The importance of the dynamical invariants of a system should not be underrated. In classical mechanics, the dynamical constants of motion are the variables that allow complete integration of dynamical systems. In classical field theories, symmetries of lagrangian systems are related to continuity equations and time-invariants through the Noether theorem \cite{e2011} In quantum field theory, Casimir invariants of symmetry groups are essential to the understanding of the fundamental particle structure of our universe \cite{Wigner_1939}.
In quantum mechanics, a complete characterization of a quantum system is achieved by the knowledge of a complete set of time-invariant observables, which are also generators of a complete symmetry of the system. The process of quantization, therefore, is accomplished by finding an invariant set of stationary eigenvectors which generates, hopefully, a Hilbert space. Symmetries are linked to invariants, and invariants are linked to the very existence of quantum states, on a very fundamental level.
In time-dependent systems, dynamical invariants play a major role, since the energy is no longer conserved, and sometimes even defined. Particularly, in quantum mechanics, systems with time-dependent Hamiltonians do not have well-defined energy spectra. Even in the case where a complete basis of eigenvectors exists, one cannot be sure that this condition persists in time. When quantization is allowed, the problem of time-dependent hamiltonians can be dealt with by finding a hermitian quadratic invariant, for which the eigenvalue problem is well defined \cite{Lewis_1969}. Time-dependent systems appear in several applications in physics such as ion traps \cite{Paul_1990,Leibfried_2003,Torrontegui_2011}, optical cavities \cite{Johnston_1996}, and to perform algorithms in quantum computation \cite{Sarandy_2011,G_ng_rd__2012}.
There are several methods to calculate dynamical invariants. In the classical case, we have Lutzky's approach \cite{Lutzky_1978,Lutzky_1978a}, which consists of the application of the Noether theorem. Another method is the dynamical algebra approach \cite{Korsch_1979,Kaushal_1981}. Recently, the authors developed a new way to calculate dynamical invariants \cite{Bertin_2012}, which consists of combinations of the equations of motion. These last two methods can be used in both, classical and quantum cases.
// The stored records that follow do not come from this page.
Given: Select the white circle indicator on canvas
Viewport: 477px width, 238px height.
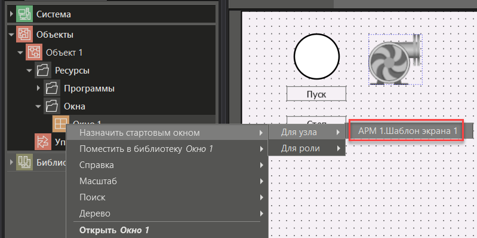Looking at the screenshot, I should 316,56.
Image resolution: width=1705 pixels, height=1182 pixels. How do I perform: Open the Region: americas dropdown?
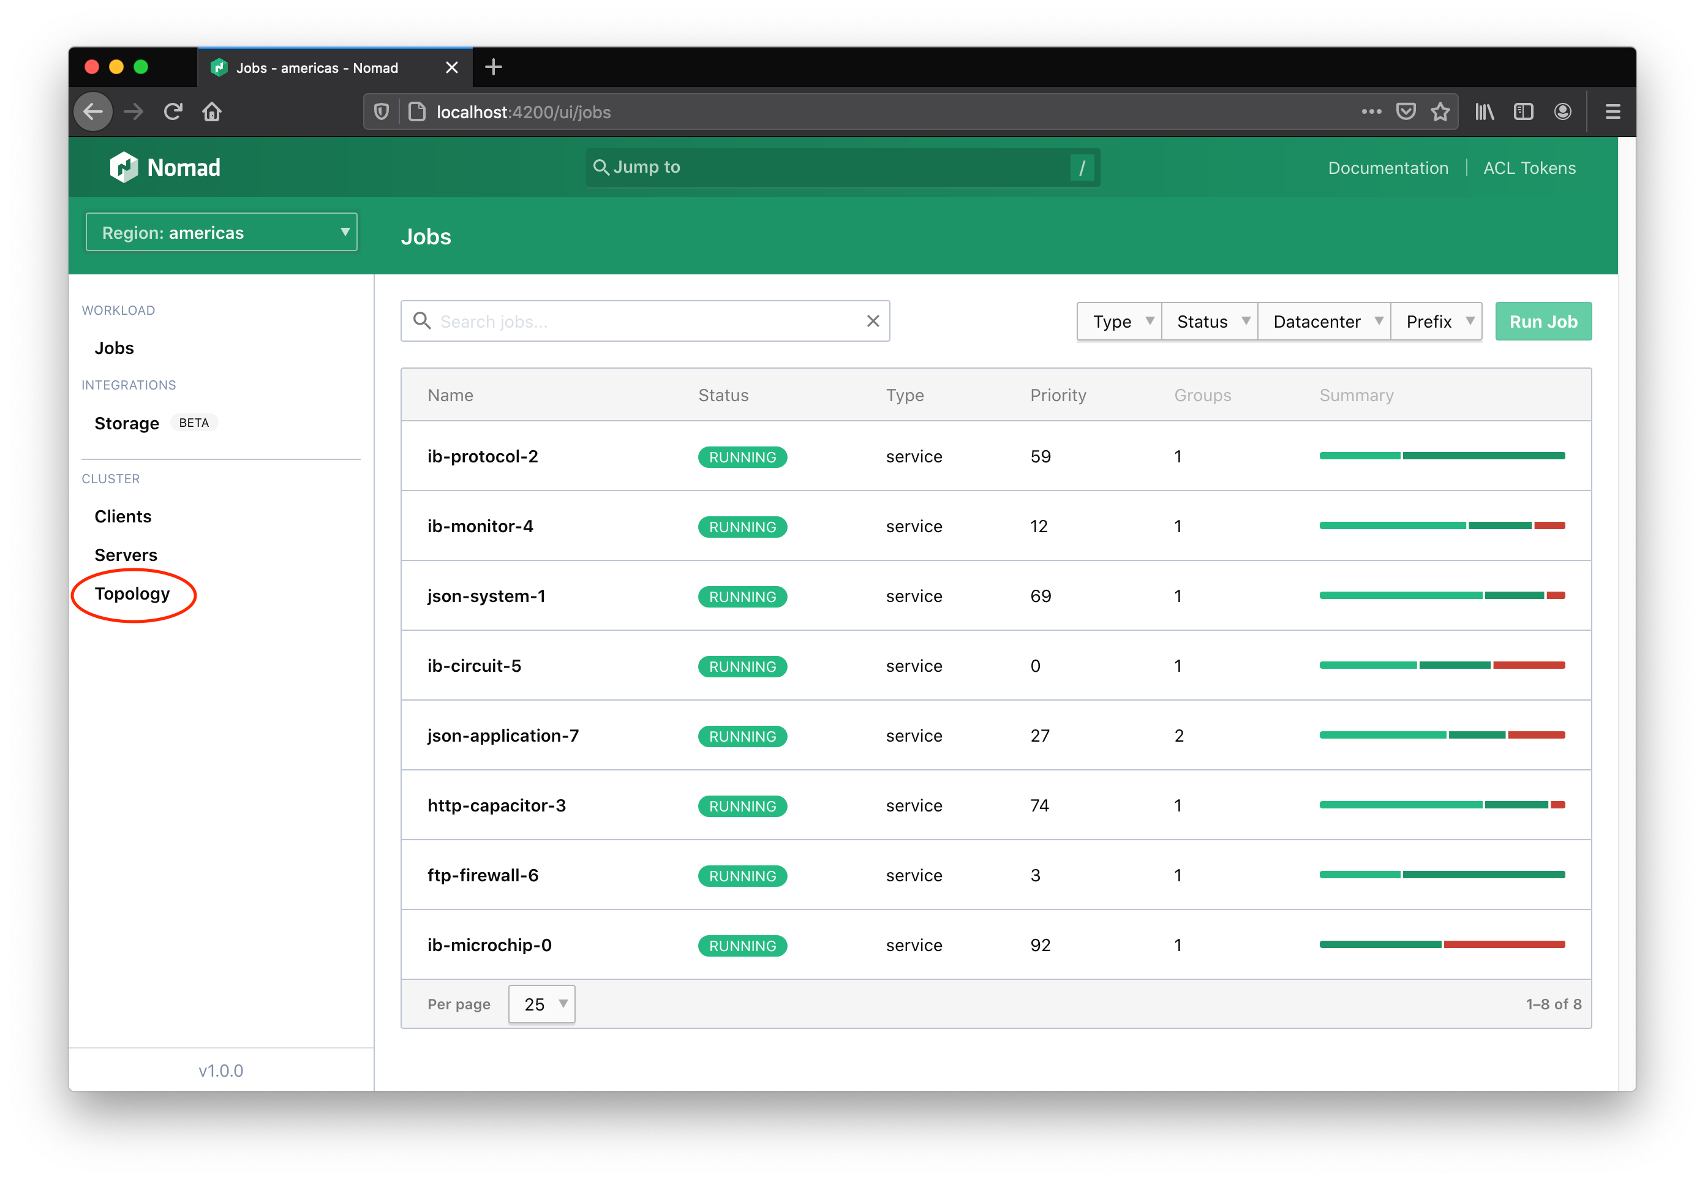[x=221, y=232]
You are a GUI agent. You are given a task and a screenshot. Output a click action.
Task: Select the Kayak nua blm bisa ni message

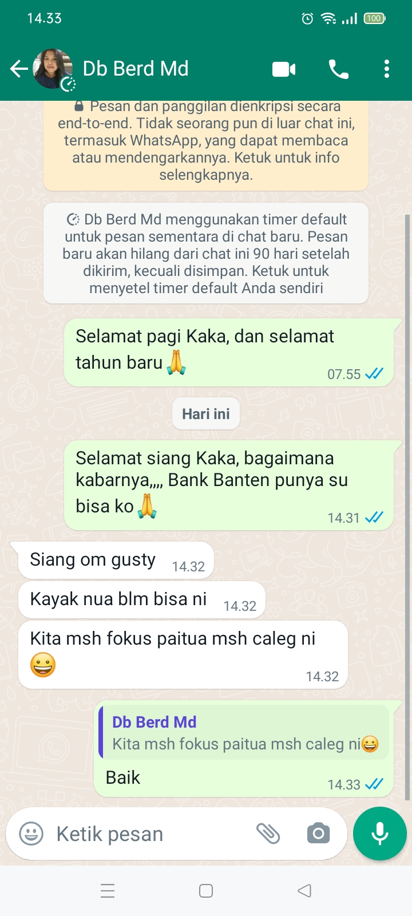pos(142,600)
In this work, we show how the definition of first-order invariants allows us to approach the quantization of the one-dimension time-dependent, damped, driven harmonic oscillator (TDDDHO). In sec. \ref{832125}, we follow \cite{Bertin_2012} and calculate the linear invariants for the TDDDHO by taking the combinations of the equations of motion. Next, in sec. \ref{965209}, we construct the quadratic invariant and find a Steen-Ermakov-like equation. In sec. \ref{343671}, we perform the quantization of the TDDDHO using the algebra of the first-order invariants. Sec. \ref{745680} presents the coordinate representation in the form of wave eigenfunctions of the quadratic invariant, along with a general expression for the uncertainty relations between the observables \((q,p)\). In section \ref{943594}, we address the problem of the dissipative oscillator with constant parameters and general driven force. Finally, in sec. \ref{549543}, we present our main observations.